◆ BRIEF ◆
The data below must be returned in full and exactly.

◆ Stored data ◆
-------

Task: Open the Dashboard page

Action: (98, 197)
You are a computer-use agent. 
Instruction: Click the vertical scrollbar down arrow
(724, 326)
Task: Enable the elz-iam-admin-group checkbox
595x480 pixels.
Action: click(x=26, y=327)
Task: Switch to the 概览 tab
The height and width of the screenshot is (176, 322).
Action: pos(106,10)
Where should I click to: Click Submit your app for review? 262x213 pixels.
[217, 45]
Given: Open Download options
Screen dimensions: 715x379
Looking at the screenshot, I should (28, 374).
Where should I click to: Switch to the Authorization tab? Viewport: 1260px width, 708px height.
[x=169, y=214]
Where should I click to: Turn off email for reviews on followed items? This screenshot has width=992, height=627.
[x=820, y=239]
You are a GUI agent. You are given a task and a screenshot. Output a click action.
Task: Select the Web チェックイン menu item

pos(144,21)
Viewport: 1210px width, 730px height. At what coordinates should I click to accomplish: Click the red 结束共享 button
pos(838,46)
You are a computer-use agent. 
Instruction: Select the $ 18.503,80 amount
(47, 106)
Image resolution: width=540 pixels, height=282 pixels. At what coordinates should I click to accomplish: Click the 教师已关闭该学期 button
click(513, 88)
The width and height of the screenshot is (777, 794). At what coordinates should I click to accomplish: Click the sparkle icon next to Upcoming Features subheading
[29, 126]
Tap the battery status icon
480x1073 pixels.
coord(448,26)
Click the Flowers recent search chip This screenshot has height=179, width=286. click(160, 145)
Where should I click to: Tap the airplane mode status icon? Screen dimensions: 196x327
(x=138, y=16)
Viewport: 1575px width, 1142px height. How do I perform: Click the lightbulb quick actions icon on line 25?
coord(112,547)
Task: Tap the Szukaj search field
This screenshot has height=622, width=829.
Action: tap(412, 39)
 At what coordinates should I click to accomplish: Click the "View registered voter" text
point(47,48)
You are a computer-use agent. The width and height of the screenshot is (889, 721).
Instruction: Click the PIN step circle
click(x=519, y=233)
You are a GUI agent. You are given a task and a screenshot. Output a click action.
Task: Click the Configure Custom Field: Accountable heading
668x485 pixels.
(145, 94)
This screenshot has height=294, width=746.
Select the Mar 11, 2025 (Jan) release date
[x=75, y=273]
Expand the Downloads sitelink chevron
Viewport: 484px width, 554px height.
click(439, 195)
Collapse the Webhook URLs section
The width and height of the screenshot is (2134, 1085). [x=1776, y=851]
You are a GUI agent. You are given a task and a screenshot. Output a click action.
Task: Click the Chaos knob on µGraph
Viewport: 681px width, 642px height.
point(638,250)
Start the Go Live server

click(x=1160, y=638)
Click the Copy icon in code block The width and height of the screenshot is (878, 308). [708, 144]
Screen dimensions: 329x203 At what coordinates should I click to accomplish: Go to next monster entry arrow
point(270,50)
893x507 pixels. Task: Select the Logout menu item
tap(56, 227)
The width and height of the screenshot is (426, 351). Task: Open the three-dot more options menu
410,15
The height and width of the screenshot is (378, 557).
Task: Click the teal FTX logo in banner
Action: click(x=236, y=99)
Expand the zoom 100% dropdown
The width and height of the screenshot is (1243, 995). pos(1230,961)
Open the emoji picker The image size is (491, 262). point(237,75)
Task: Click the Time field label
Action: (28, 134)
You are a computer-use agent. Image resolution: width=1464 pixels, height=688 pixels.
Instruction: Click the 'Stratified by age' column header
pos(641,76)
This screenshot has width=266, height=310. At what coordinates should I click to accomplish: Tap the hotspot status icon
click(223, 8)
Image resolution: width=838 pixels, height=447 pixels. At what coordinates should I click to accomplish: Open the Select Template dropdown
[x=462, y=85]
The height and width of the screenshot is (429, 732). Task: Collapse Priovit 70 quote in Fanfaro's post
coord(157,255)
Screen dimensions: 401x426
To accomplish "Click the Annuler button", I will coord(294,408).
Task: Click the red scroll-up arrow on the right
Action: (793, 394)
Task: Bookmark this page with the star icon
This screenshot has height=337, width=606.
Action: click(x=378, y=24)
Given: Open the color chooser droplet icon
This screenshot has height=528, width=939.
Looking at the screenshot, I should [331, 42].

-------

◆ RESPONSE ◆
Task: Open the Dashboard page

Action: (98, 197)
You are a computer-use agent. 
Instruction: Click the vertical scrollbar down arrow
(724, 326)
Task: Enable the elz-iam-admin-group checkbox
595x480 pixels.
Action: click(x=26, y=327)
Task: Switch to the 概览 tab
The height and width of the screenshot is (176, 322).
Action: pos(106,10)
Where should I click to: Click Submit your app for review? 262x213 pixels.
[217, 45]
Given: Open Download options
Screen dimensions: 715x379
Looking at the screenshot, I should (28, 374).
Where should I click to: Switch to the Authorization tab? Viewport: 1260px width, 708px height.
[x=169, y=214]
Where should I click to: Turn off email for reviews on followed items? This screenshot has width=992, height=627.
[x=820, y=239]
You are a GUI agent. You are given a task and a screenshot. Output a click action.
Task: Select the Web チェックイン menu item

pos(144,21)
Viewport: 1210px width, 730px height. At what coordinates should I click to accomplish: Click the red 结束共享 button
pos(838,46)
You are a computer-use agent. 
Instruction: Select the $ 18.503,80 amount
(47, 106)
Image resolution: width=540 pixels, height=282 pixels. At what coordinates should I click to accomplish: Click the 教师已关闭该学期 button
click(513, 88)
The width and height of the screenshot is (777, 794). At what coordinates should I click to accomplish: Click the sparkle icon next to Upcoming Features subheading
[29, 126]
Tap the battery status icon
480x1073 pixels.
coord(448,26)
Click the Flowers recent search chip This screenshot has height=179, width=286. click(160, 145)
Where should I click to: Tap the airplane mode status icon? Screen dimensions: 196x327
(x=138, y=16)
Viewport: 1575px width, 1142px height. How do I perform: Click the lightbulb quick actions icon on line 25?
coord(112,547)
Task: Tap the Szukaj search field
This screenshot has height=622, width=829.
Action: tap(412, 39)
 At what coordinates should I click to accomplish: Click the "View registered voter" text
point(47,48)
You are a computer-use agent. The width and height of the screenshot is (889, 721).
Instruction: Click the PIN step circle
click(x=519, y=233)
You are a GUI agent. You are given a task and a screenshot. Output a click action.
Task: Click the Configure Custom Field: Accountable heading
668x485 pixels.
(145, 94)
This screenshot has height=294, width=746.
Select the Mar 11, 2025 (Jan) release date
[x=75, y=273]
Expand the Downloads sitelink chevron
Viewport: 484px width, 554px height.
click(439, 195)
Collapse the Webhook URLs section
The width and height of the screenshot is (2134, 1085). [x=1776, y=851]
You are a GUI agent. You are given a task and a screenshot. Output a click action.
Task: Click the Chaos knob on µGraph
Viewport: 681px width, 642px height.
point(638,250)
Start the Go Live server

click(x=1160, y=638)
Click the Copy icon in code block The width and height of the screenshot is (878, 308). [708, 144]
Screen dimensions: 329x203 At what coordinates should I click to accomplish: Go to next monster entry arrow
point(270,50)
893x507 pixels. Task: Select the Logout menu item
tap(56, 227)
The width and height of the screenshot is (426, 351). Task: Open the three-dot more options menu
410,15
The height and width of the screenshot is (378, 557).
Task: Click the teal FTX logo in banner
Action: click(x=236, y=99)
Expand the zoom 100% dropdown
The width and height of the screenshot is (1243, 995). pos(1230,961)
Open the emoji picker The image size is (491, 262). point(237,75)
Task: Click the Time field label
Action: (28, 134)
You are a computer-use agent. Image resolution: width=1464 pixels, height=688 pixels.
Instruction: Click the 'Stratified by age' column header
pos(641,76)
This screenshot has width=266, height=310. At what coordinates should I click to accomplish: Tap the hotspot status icon
click(223, 8)
Image resolution: width=838 pixels, height=447 pixels. At what coordinates should I click to accomplish: Open the Select Template dropdown
[x=462, y=85]
The height and width of the screenshot is (429, 732). Task: Collapse Priovit 70 quote in Fanfaro's post
coord(157,255)
Screen dimensions: 401x426
To accomplish "Click the Annuler button", I will coord(294,408).
Task: Click the red scroll-up arrow on the right
Action: (793, 394)
Task: Bookmark this page with the star icon
This screenshot has height=337, width=606.
Action: click(x=378, y=24)
Given: Open the color chooser droplet icon
This screenshot has height=528, width=939.
Looking at the screenshot, I should [331, 42].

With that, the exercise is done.